==== RECORDS FOR THIS TASK ====

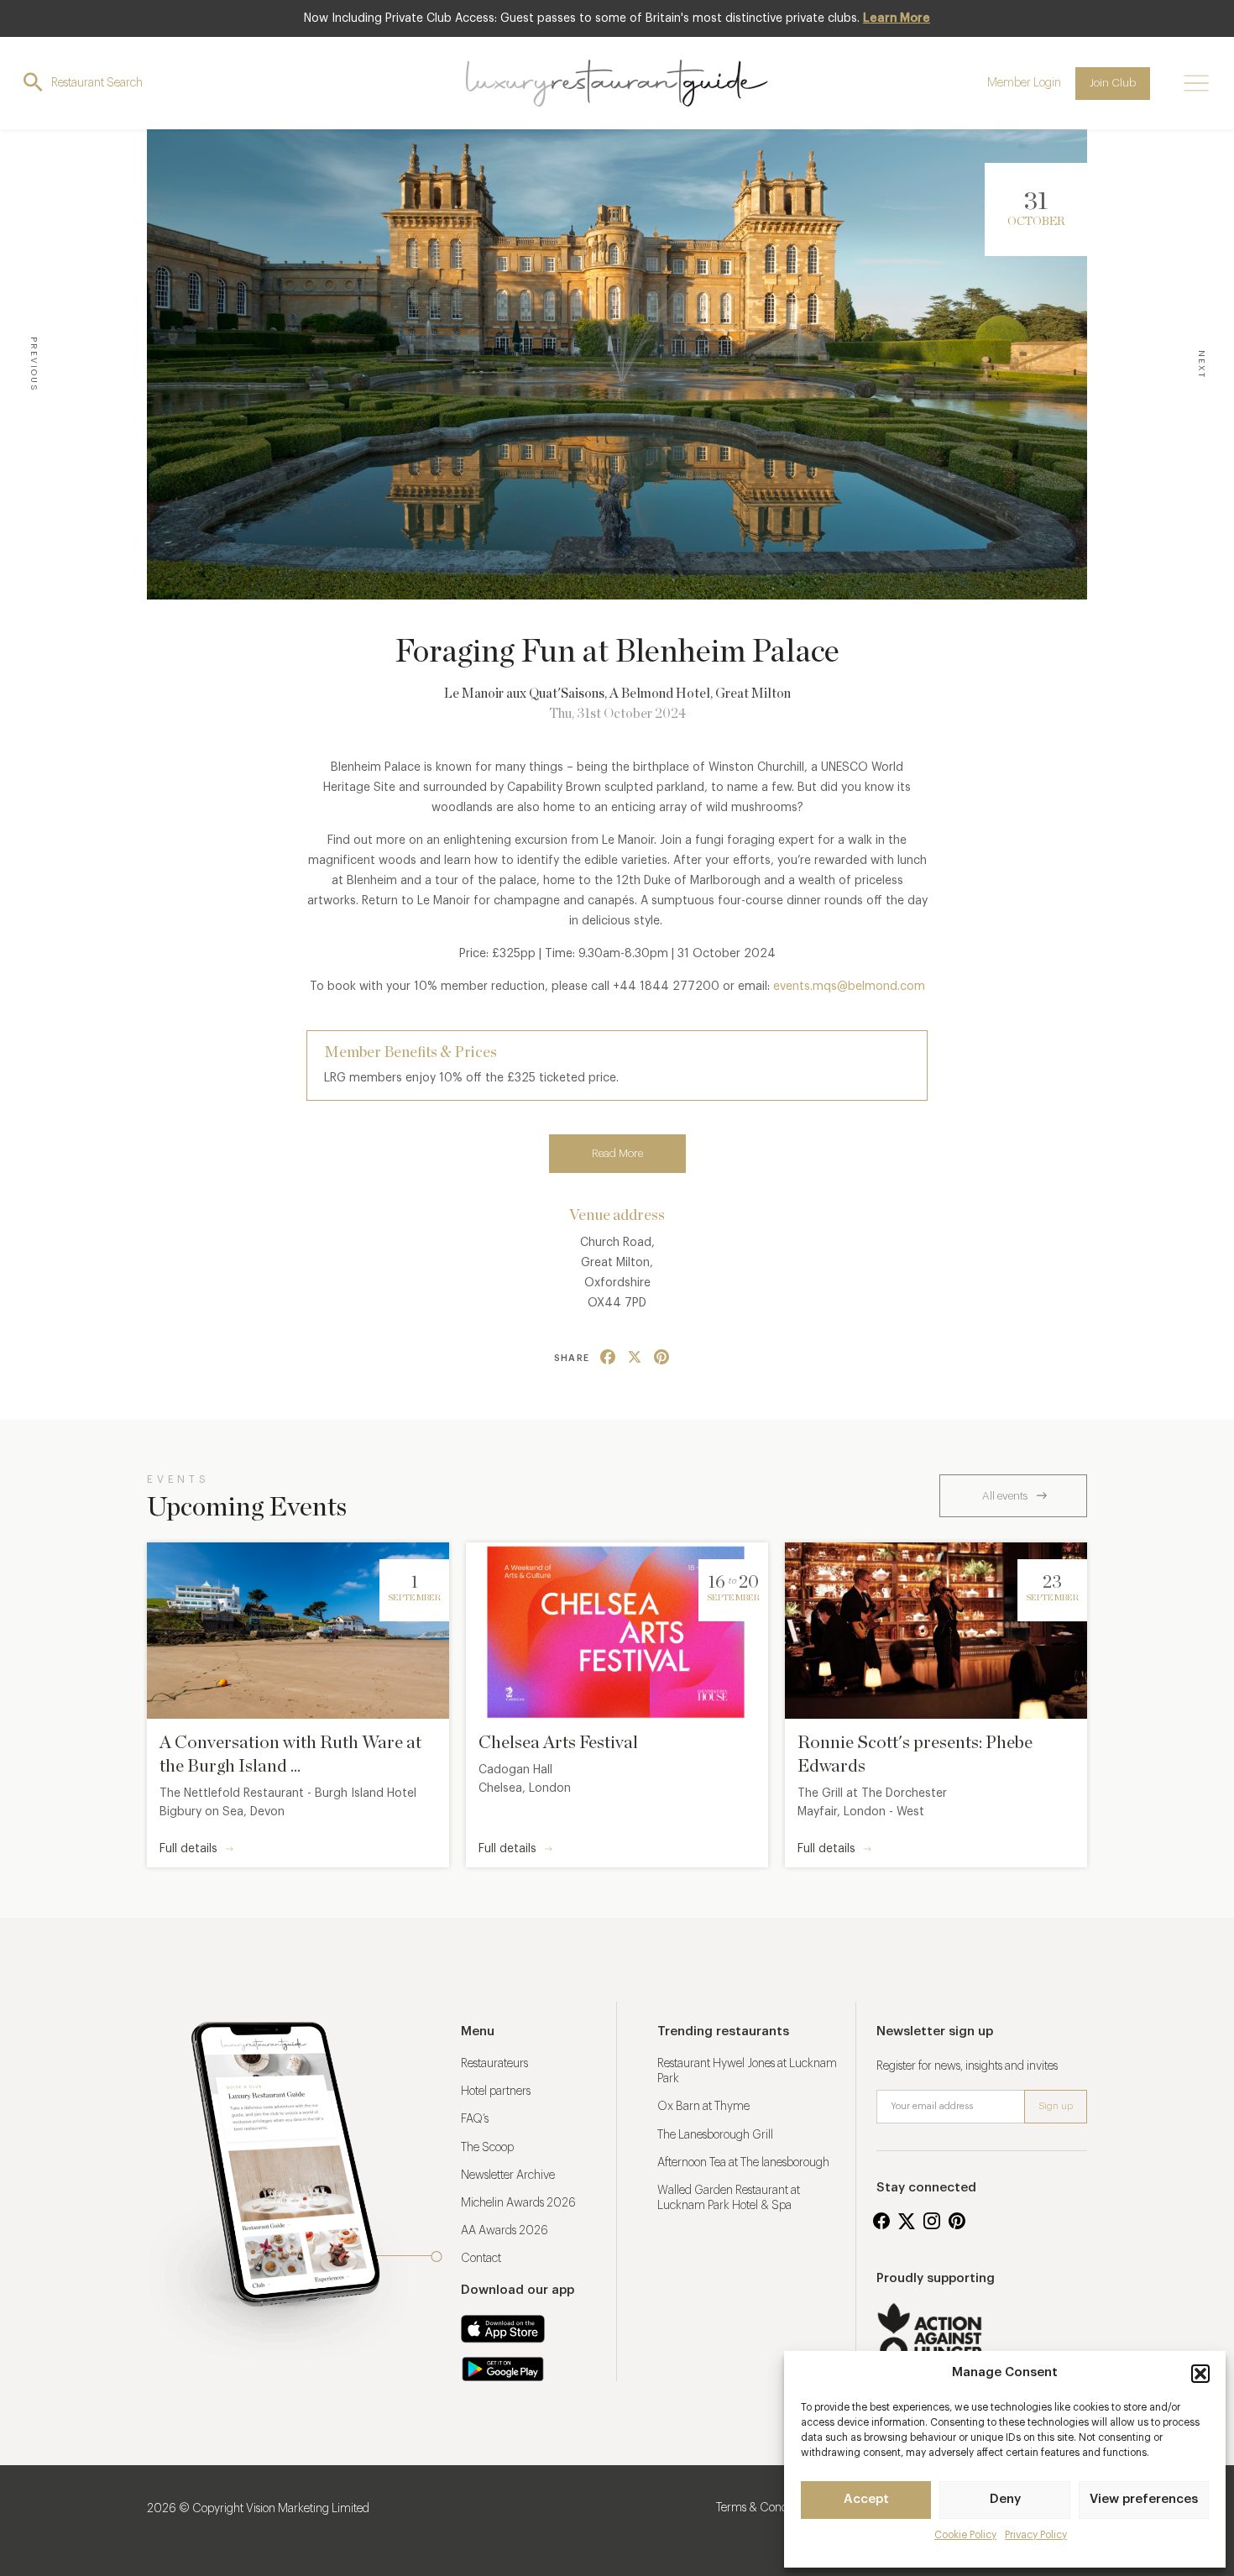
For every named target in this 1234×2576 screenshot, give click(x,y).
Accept (866, 2499)
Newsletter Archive (508, 2175)
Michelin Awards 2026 (518, 2203)
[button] (1200, 2373)
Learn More (896, 18)
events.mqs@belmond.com (849, 986)
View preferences (1144, 2499)
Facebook (881, 2220)
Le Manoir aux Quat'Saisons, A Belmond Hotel (577, 693)
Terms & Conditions (764, 2508)
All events (1006, 1495)
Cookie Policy (965, 2535)
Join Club (1113, 82)
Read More (617, 1153)
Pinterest (957, 2220)
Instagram (931, 2220)
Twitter (906, 2220)
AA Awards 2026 (504, 2231)
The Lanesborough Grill (715, 2135)
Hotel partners (496, 2091)
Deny (1005, 2499)
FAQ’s (475, 2119)
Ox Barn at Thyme (703, 2107)
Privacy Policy (1036, 2535)
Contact (481, 2258)
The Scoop (487, 2148)
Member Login (1024, 83)
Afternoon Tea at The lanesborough (743, 2163)
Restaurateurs (494, 2064)
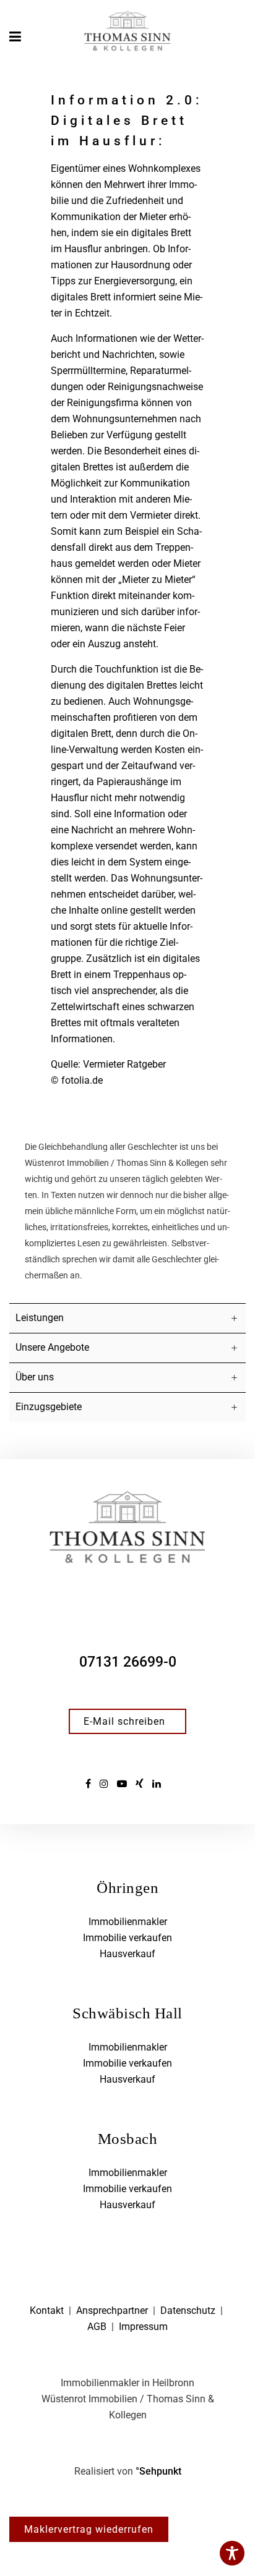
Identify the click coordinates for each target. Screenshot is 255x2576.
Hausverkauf (127, 1954)
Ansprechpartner (112, 2310)
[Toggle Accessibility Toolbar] (232, 2553)
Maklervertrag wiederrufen (88, 2529)
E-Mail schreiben (124, 1721)
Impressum (143, 2326)
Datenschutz (187, 2310)
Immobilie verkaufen (127, 1938)
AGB (96, 2326)
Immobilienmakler (128, 1922)
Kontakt (47, 2310)
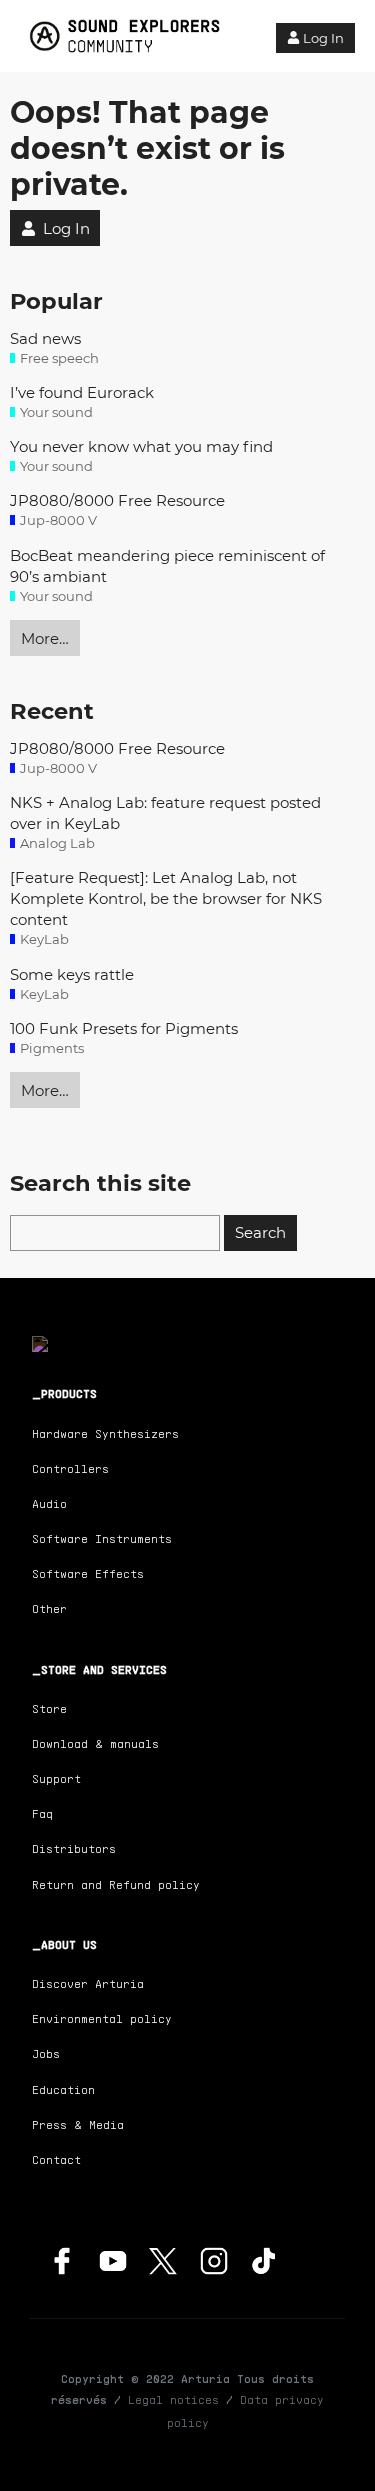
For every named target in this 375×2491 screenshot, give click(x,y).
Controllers (70, 1468)
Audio (49, 1503)
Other (49, 1608)
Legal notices (173, 2399)
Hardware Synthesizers (105, 1433)
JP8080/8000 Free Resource (117, 500)
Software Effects (88, 1573)
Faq (42, 1813)
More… (45, 638)
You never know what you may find (141, 446)
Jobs (46, 2053)
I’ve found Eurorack (82, 392)
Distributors (74, 1848)
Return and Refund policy (116, 1884)
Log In (323, 38)
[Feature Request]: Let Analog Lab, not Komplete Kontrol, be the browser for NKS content (166, 898)
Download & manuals (95, 1743)
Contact (56, 2159)
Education (63, 2089)
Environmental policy (102, 2018)
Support (56, 1778)
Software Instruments (102, 1538)
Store (49, 1708)
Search (260, 1232)
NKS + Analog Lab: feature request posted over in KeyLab (165, 813)
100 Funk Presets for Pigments (124, 1028)
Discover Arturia (88, 1983)
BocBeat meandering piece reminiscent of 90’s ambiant (167, 566)
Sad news (45, 338)
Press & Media (78, 2124)
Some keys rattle (72, 974)
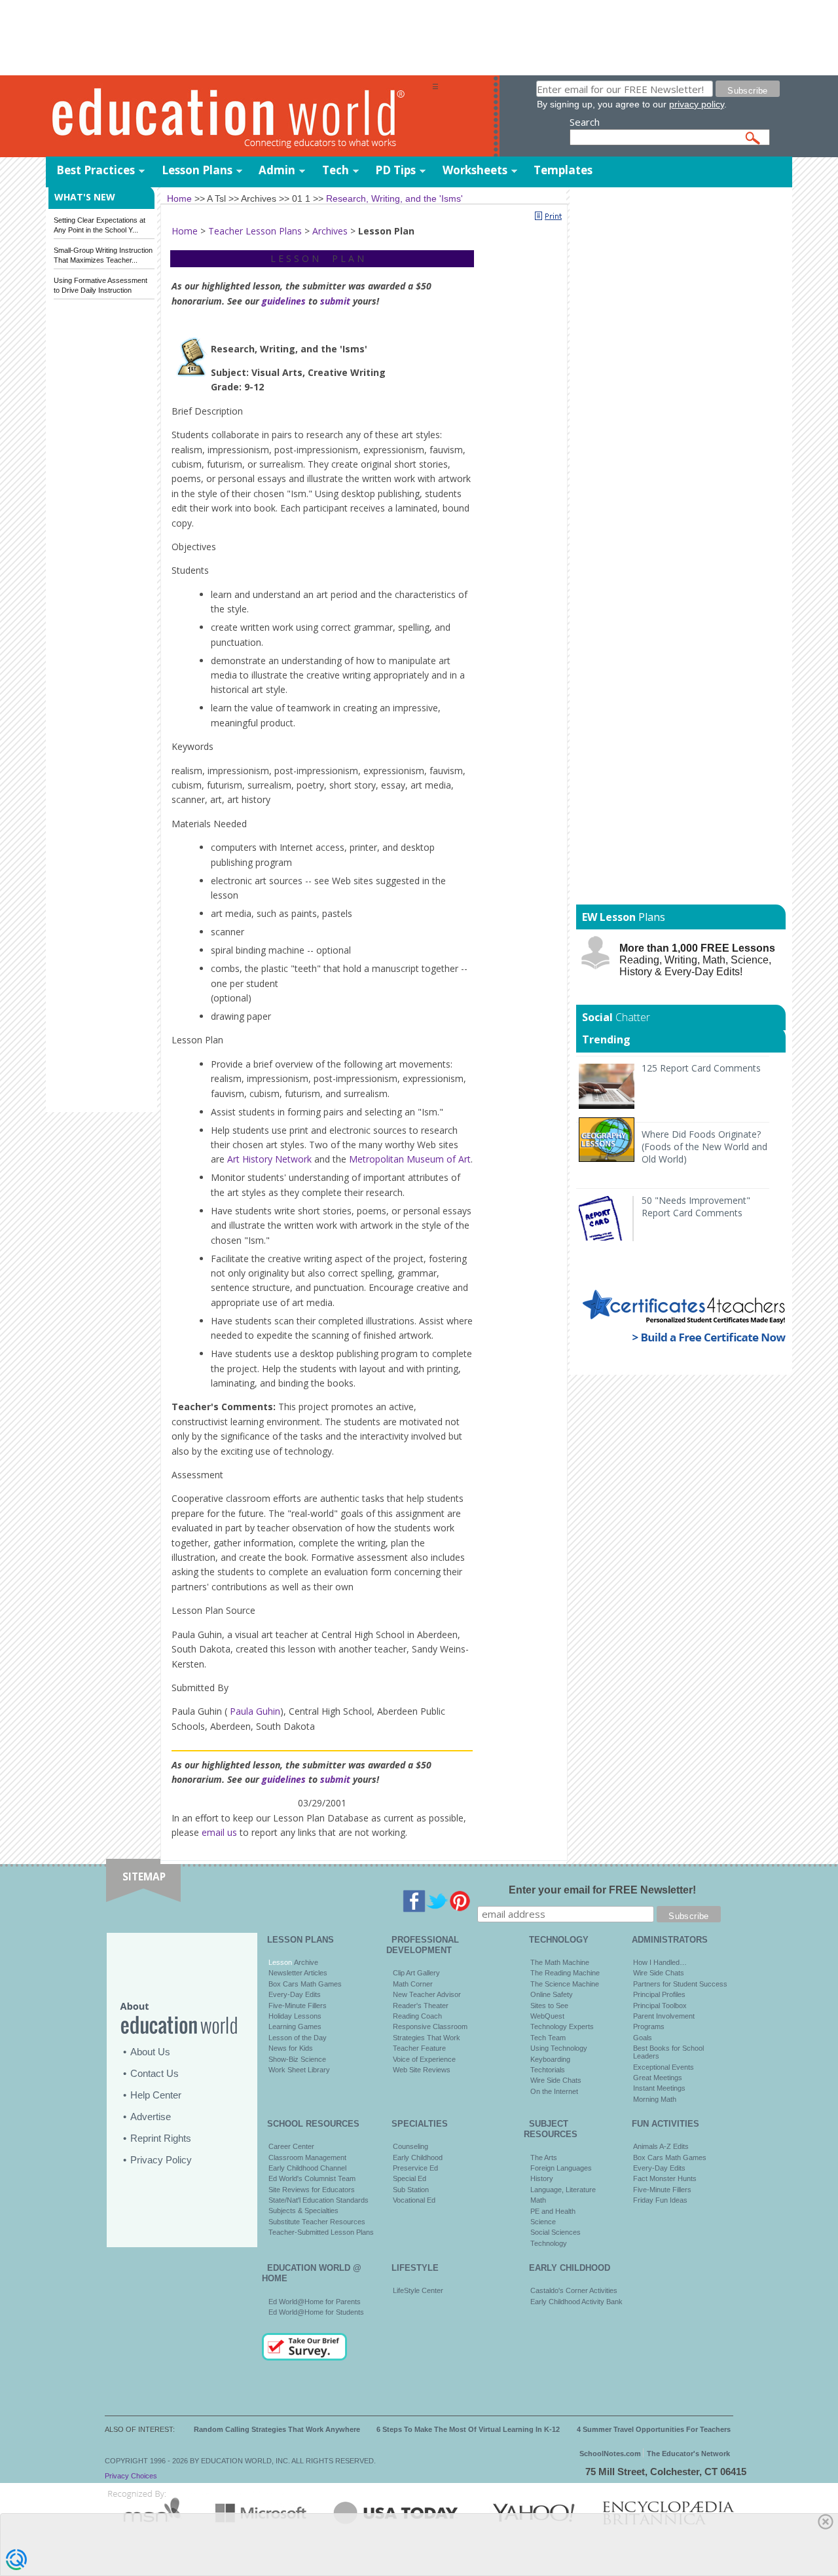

====

— ACTION ITEM —
Starting with the line that contains "AA Awards 2026 (504, 2231)" and ending with the last line of the material, every line must be written out exactly; no other lines and no pictures are wanted.

— RESULT OF THIS TASK —
AA Awards 2026 (504, 2231)
The Lanesborough Grill (715, 2135)
Hotel partners (496, 2091)
Deny (1005, 2499)
FAQ’s (475, 2119)
Ox Barn at Thyme (703, 2107)
Privacy Policy (1036, 2535)
Contact (481, 2258)
The Scoop (487, 2148)
Member Login (1024, 83)
Afternoon Tea at The lanesborough (743, 2163)
Restaurateurs (494, 2064)
Identify the click coordinates for each target. Screenshot is 255x2576.
Hausverkauf (127, 1954)
Ansprechpartner (112, 2310)
[Toggle Accessibility Toolbar] (232, 2553)
Maklervertrag wiederrufen (88, 2529)
E-Mail schreiben (124, 1721)
Impressum (143, 2326)
Datenschutz (187, 2310)
Immobilie verkaufen (127, 1938)
AGB (96, 2326)
Immobilienmakler (128, 1922)
Kontakt (47, 2310)
For every named target in this 375×2491 screenshot, give click(x,y).
Controllers (70, 1468)
Audio (49, 1503)
Other (49, 1608)
Legal notices (173, 2399)
Hardware Synthesizers (105, 1433)
JP8080/8000 Free Resource (117, 500)
Software Effects (88, 1573)
Faq (42, 1813)
More… (45, 638)
You never know what you may find (141, 446)
Jobs (46, 2053)
I’ve found Eurorack (82, 392)
Distributors (74, 1848)
Return and Refund policy (116, 1884)
Log In (323, 38)
[Feature Request]: Let Analog Lab, not Komplete Kontrol, be the browser for NKS content (166, 898)
Download & manuals (95, 1743)
Contact (56, 2159)
Education (63, 2089)
Environmental policy (102, 2018)
Support (56, 1778)
Software Instruments (102, 1538)
Store (49, 1708)
Search (260, 1232)
NKS + Analog Lab: feature request posted over in KeyLab (165, 813)
100 Funk Presets for Pigments (124, 1028)
Discover Arturia (88, 1983)
BocBeat meandering piece reminiscent of 90’s ambiant (167, 566)
Sad news (45, 338)
Press & Media (78, 2124)
Some keys rattle (72, 974)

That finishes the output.